The Rubáiyát of Omar Khayyám

The Rubáiyát of Omar Khayyám. I.B.H. Jewett.
In: Edward FitzGerald’s The Rubáiyat of Omar Khayyám. Ed. by H. Bloom. Philadelphia, Chelsea House, 2004. p. 21-58.
(From Edward FitzGerald. © 1977 by G.K. Hall & Co.)

Jewett pinpoints interesting moments in the correspondence between Fitzgerald and his mentor, Cowell, comparing their versions of the same Khayyam quatrain, thus illustrating “dramatically the difference between translation and creation”. The importance Fitzgerald attached to his earlier translation of Jami’s Salaman and Absal is also touched upon. Fitzgerald emphatic stipulation that Omar never be published without Salaman was apparently disregarded after his death. The article further gives a brief treatment of the problem of the Persian quatrains’ authenticity and of Khayyam’s possible authorship and possible mysticism.

Paradise enow

Paradise enow. John Hollander.
In: Edward FitzGerald’s The Rubáiyát of Omar Khayyám. Ed. by H. Bloom. Philadelphia, Chelsea House, 2004. p. 185-194.
(From Yale Review 86, nr. 3 July 1998)

Hollander looks at paraphrases and satires inspired by the Rubaiyat and at editions and illustrations of the work.

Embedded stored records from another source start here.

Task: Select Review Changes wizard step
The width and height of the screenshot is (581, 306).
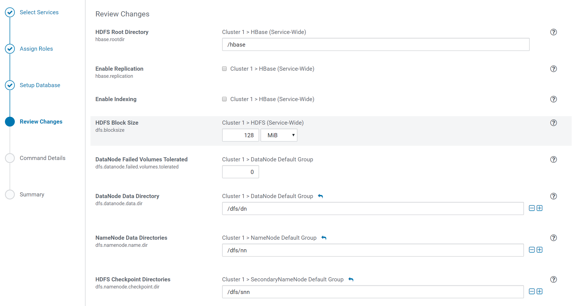Action: [x=41, y=122]
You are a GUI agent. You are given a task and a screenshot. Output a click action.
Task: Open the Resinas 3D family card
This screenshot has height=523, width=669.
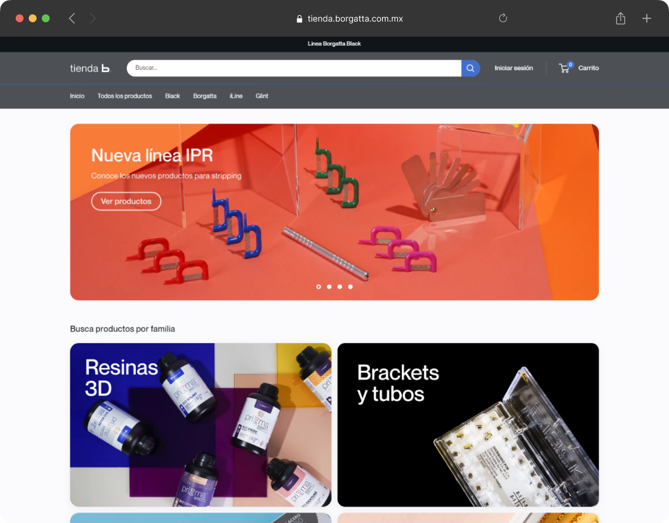[201, 425]
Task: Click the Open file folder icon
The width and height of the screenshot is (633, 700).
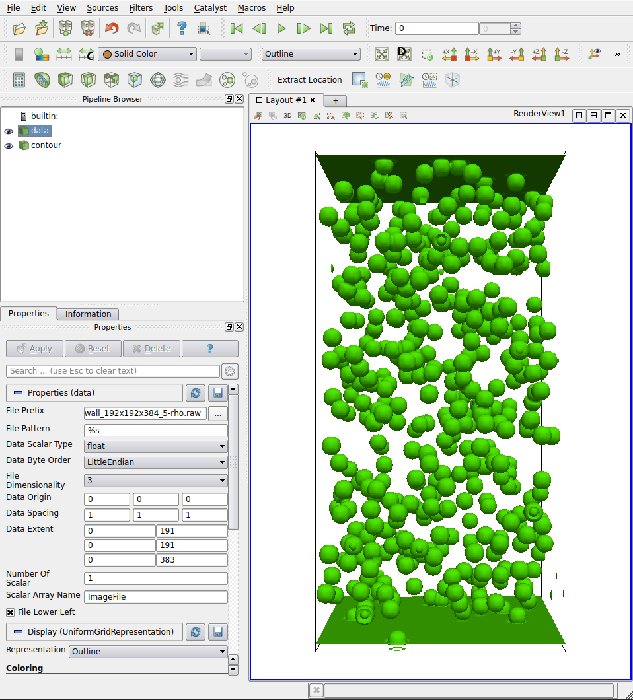Action: [19, 28]
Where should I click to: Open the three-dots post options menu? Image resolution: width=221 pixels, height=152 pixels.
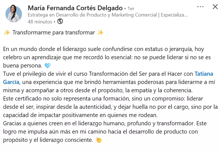tap(200, 7)
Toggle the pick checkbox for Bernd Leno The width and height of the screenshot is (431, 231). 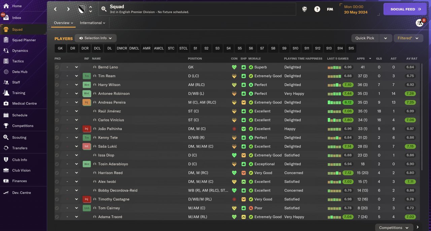click(57, 67)
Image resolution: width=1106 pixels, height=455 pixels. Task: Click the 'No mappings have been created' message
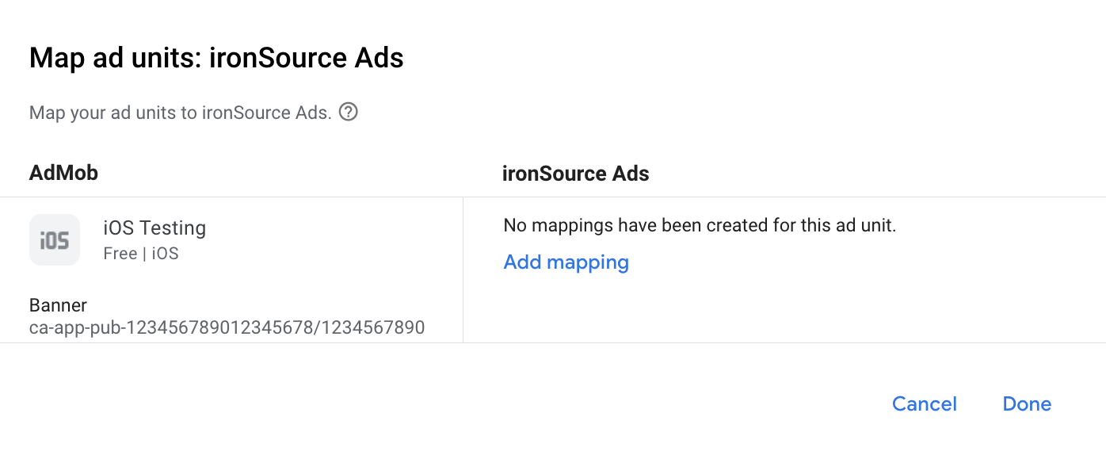699,226
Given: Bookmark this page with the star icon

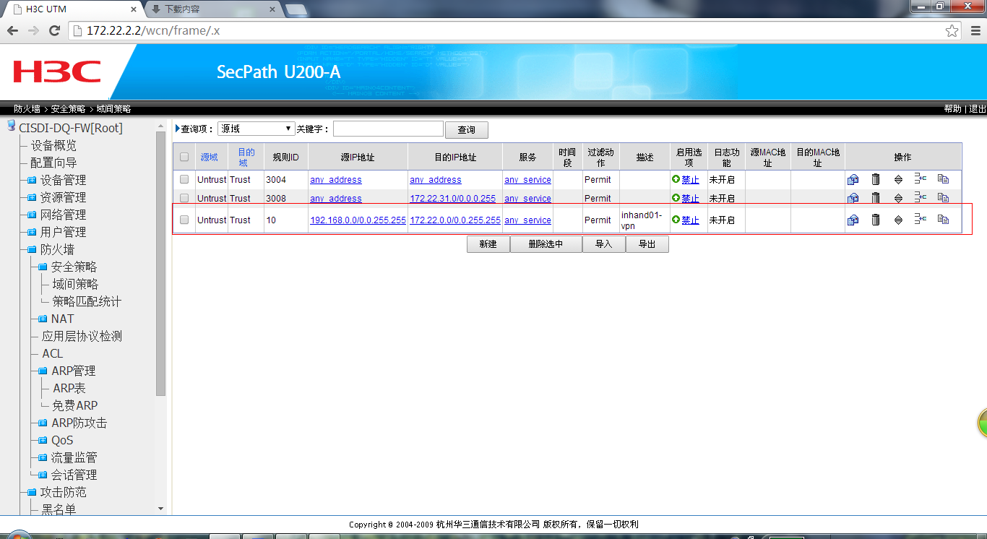Looking at the screenshot, I should [952, 31].
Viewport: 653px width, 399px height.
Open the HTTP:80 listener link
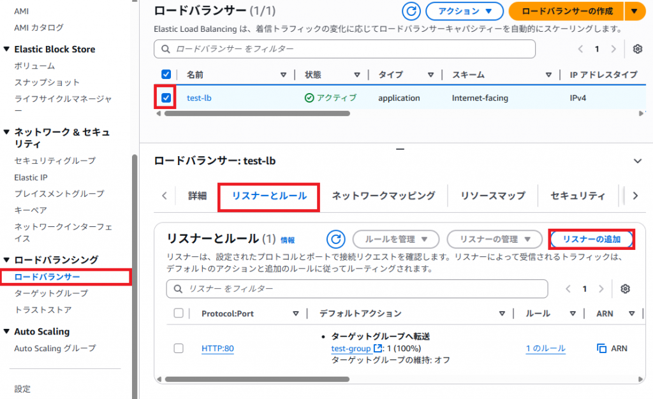pyautogui.click(x=217, y=348)
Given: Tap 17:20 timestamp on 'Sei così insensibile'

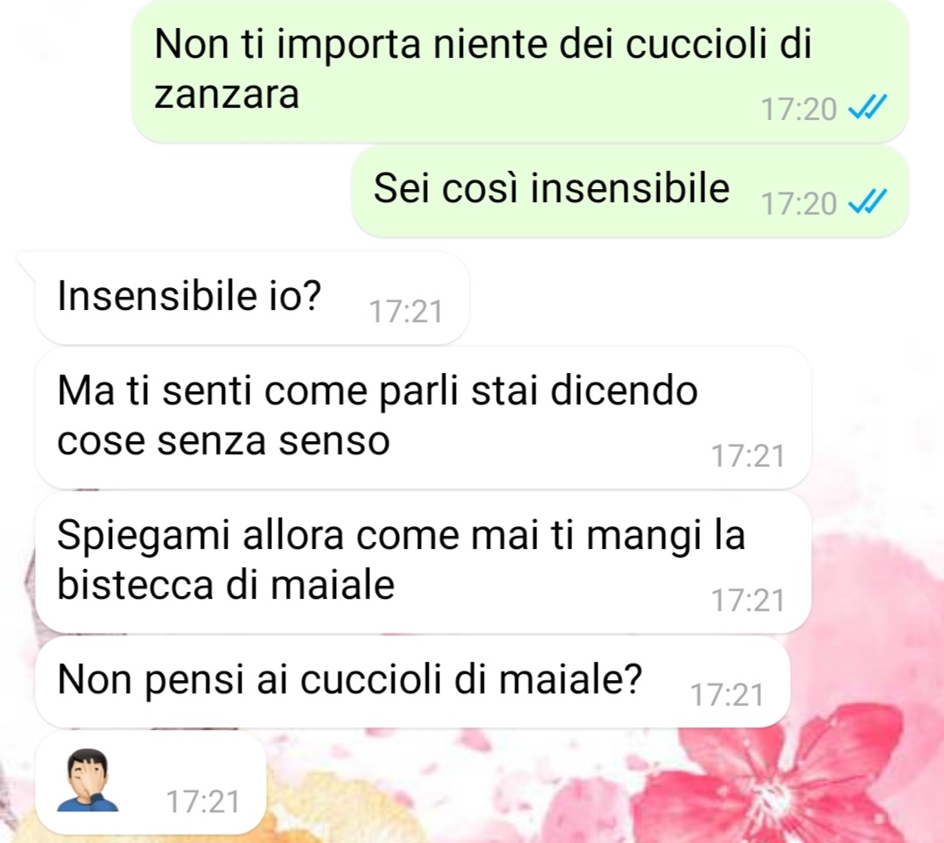Looking at the screenshot, I should coord(799,204).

Forgetting FitzGerald’s Rubáiyát

Forgetting FitzGerald’s Rubáiyát. Erik Gray.
In: Edward FitzGerald’s The Rubáiyát of Omar Khayyám. Ed. by H. Bloom. Philadelphia, Chelsea House, 2004. p. 209-226.
(From SEL 41 (2001), nr. 4 (Autumn), p. 765-793.)

Gray argues that critics seem to have taken Fitzgerald at his word, who constantly advises in the Rubaiyat to ‘forget’. After a brief discussion of Tennyson’s poetry (also very concerned with the question of memory), Gray moves to examine the formal means Fitzgerald uses to efface his poem from the reader’s memory. Considering the poem’s publication history, the author suggests that “readers have never forgotten the Rubaiyat paradoxically because they are unable to remember it precisely”. “The poem is forgetful, or at least absent-minded, at every level: the rendition of the Persian, the rhymes, the quatrains, the different editions – all simultaneously recollect and efface dead selves.”

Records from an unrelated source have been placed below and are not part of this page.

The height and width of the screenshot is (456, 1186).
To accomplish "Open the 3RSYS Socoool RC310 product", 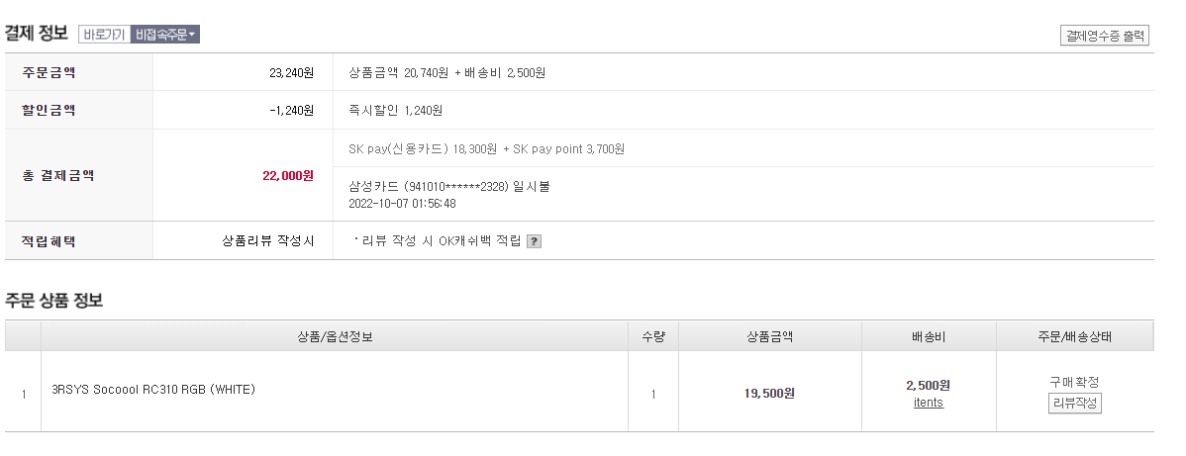I will [x=153, y=390].
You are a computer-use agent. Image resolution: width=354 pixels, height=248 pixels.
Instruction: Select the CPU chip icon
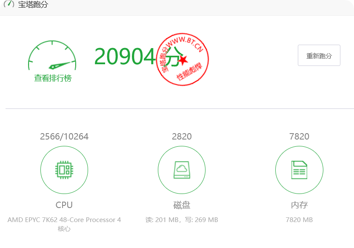(x=64, y=170)
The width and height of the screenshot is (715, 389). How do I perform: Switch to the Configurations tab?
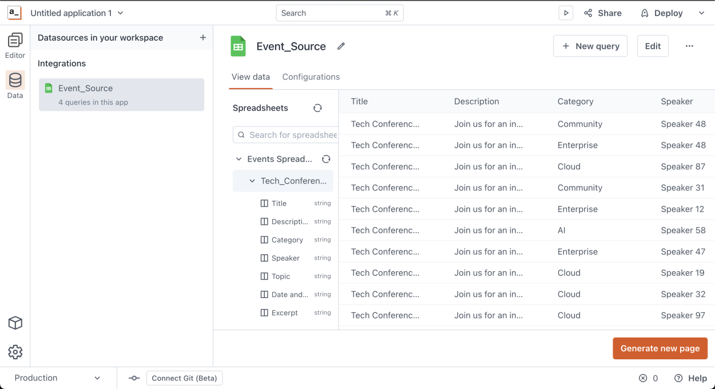[x=311, y=77]
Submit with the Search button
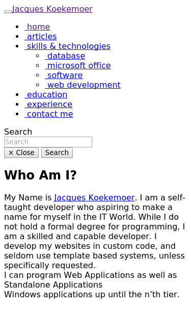Viewport: 191px width, 309px height. [57, 153]
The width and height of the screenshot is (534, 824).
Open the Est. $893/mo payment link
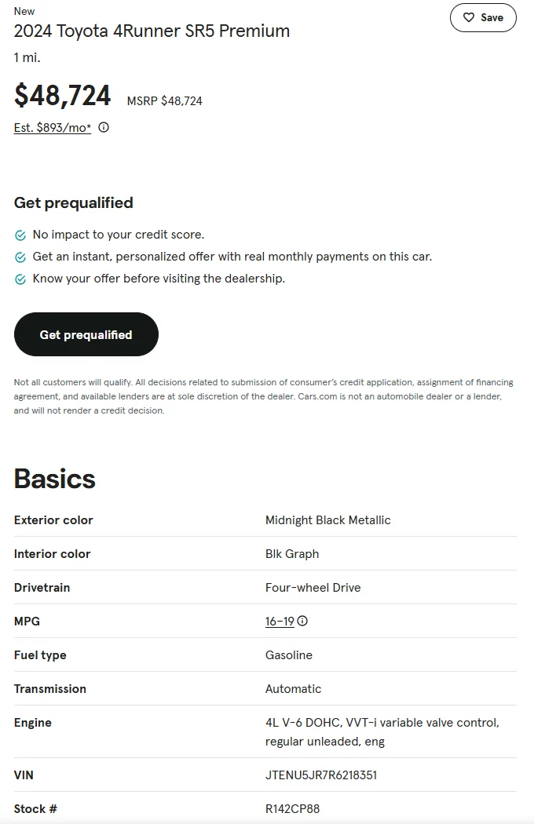point(53,128)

Bernard Quaritch and ‘My Omar’ – The struggle for FitzGerald’s Rubáiyát

Bernard Quaritch and ‘My Omar’ – The struggle for FitzGerald’s Rubáiyát. Arthur Freeman.
In: Edward FitzGerald’s The Rubáiyát of Omar Khayyám. Ed. by H. Bloom. Philadelphia, Chelsea House, 2004. p. 169-183.
(From The Book Collector, special issue. 1997)

As a publisher, Bernard Quaritch’s principal claim to memory lies in his association with Edward FitzGerald. Quaritch’s imprint appears on the first four editions of The Rubaiyat of Omar Khayyam. His instrumentality in popularising The Rubaiyat was well recognised in its time. The publication history of The Rubaiyat is narrated.

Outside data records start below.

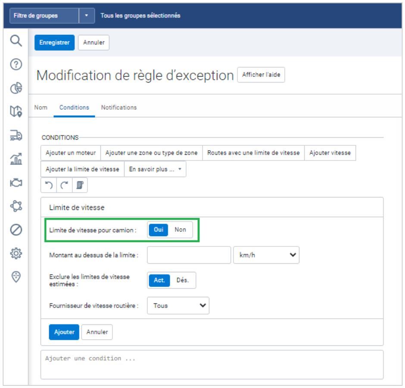Set truck speed limit to Oui

pos(158,230)

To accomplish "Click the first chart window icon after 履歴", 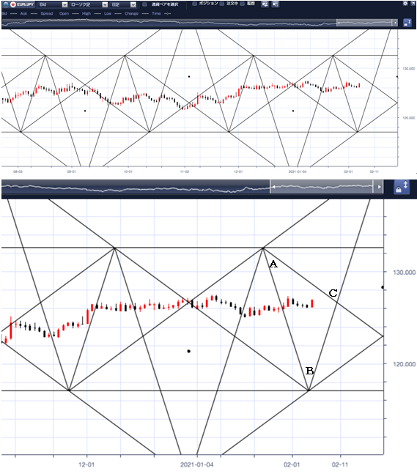I will click(265, 4).
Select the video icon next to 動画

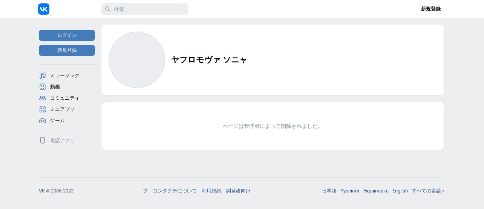tap(43, 87)
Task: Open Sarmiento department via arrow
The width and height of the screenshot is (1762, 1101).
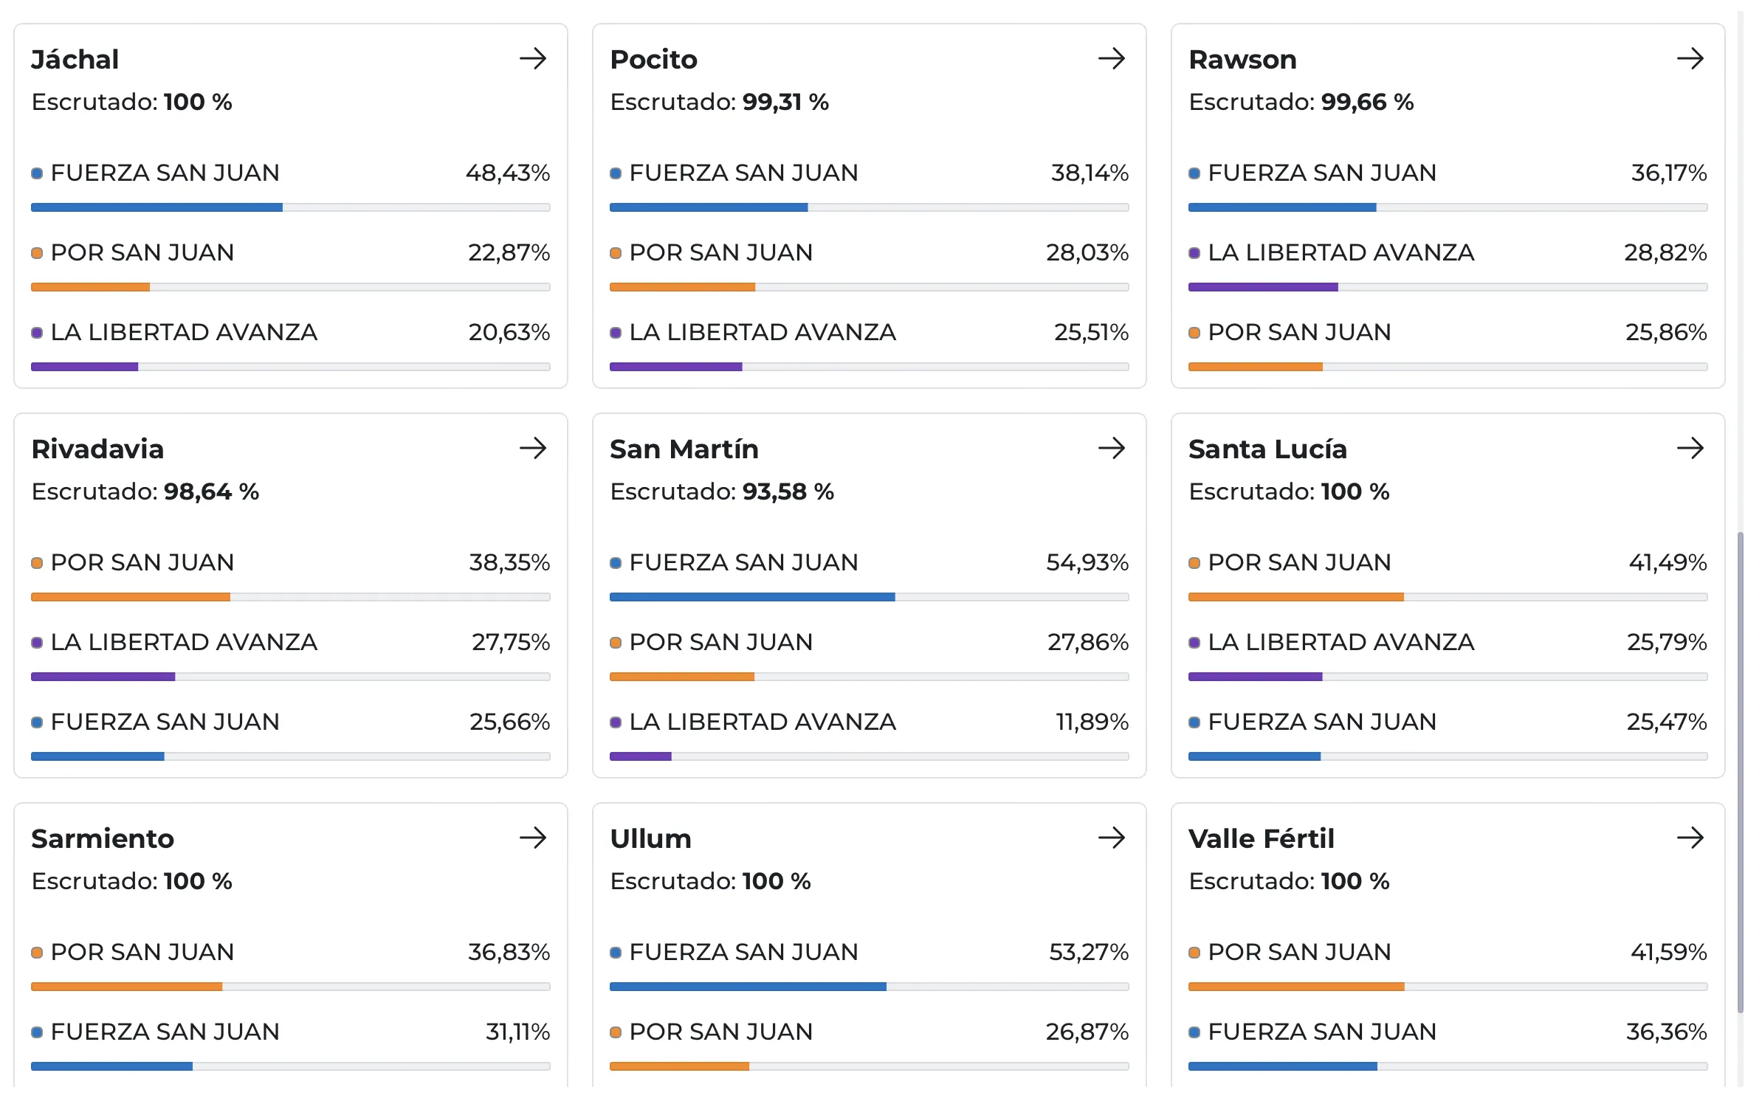Action: coord(532,838)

Edward Fitzgerald and Other Men’s Flowers: Allusion in the Rubaiyat of Omar Khayyam

Edward Fitzgerald and Other Men’s Flowers: Allusion in the Rubaiyat of Omar Khayyam. Christopher Decker.
Literary Imagination 6 (2004) 2, pp. 213-239.

One of the most arresting images called to mind in Edward FitzGerald’s Rubáiyát of Omar Khayyám is that of the corpus redivivum, the buried corpse that turns to flowers gently in the grave. The body’s separate members suffer a metamorphosis into other objects that recompose and recollect their bygone looks. Khayyám reflects: I sometimes think that never blows so red The Rose as where some buried Cæsar bled; That every Hyacinth the Garden wears Dropt in its Lap from some once lovely Head. (XVIII)

William Morris, Edward Burne-Jones and ‘The Rubáiyát of Omar Khayyám’

William Morris, Edward Burne-Jones and ‘The Rubáiyát of Omar Khayyám’. Michaela Braesel.
Apollo (2004), (February)

Braesel discusses the manuscript designs by the British artists William Morris (1834-96) and Edward Burne-Jones (1893-98) for The Rubáiyát of Omar Khayyám which was translated in 1859 by Edward Fitzgerald. The author notes that two copies of the manuscript can be differentiated by Burne-Jones’s involvement in the designs, details Morris’s biographer Mackail’s account of the colour scheme adopted for the patterns in the manuscript, and compares the second version of the `Ynglings’ manuscript with patterns on the London manuscript for The Rubáiyát of Omar Khayyám. She notes Morris’s interest in designs featuring female musicians, traces the history of the small manuscript format, and examines Morris and Burne-Jones’s reasons for avoiding illustrating the dramatic segments of the text.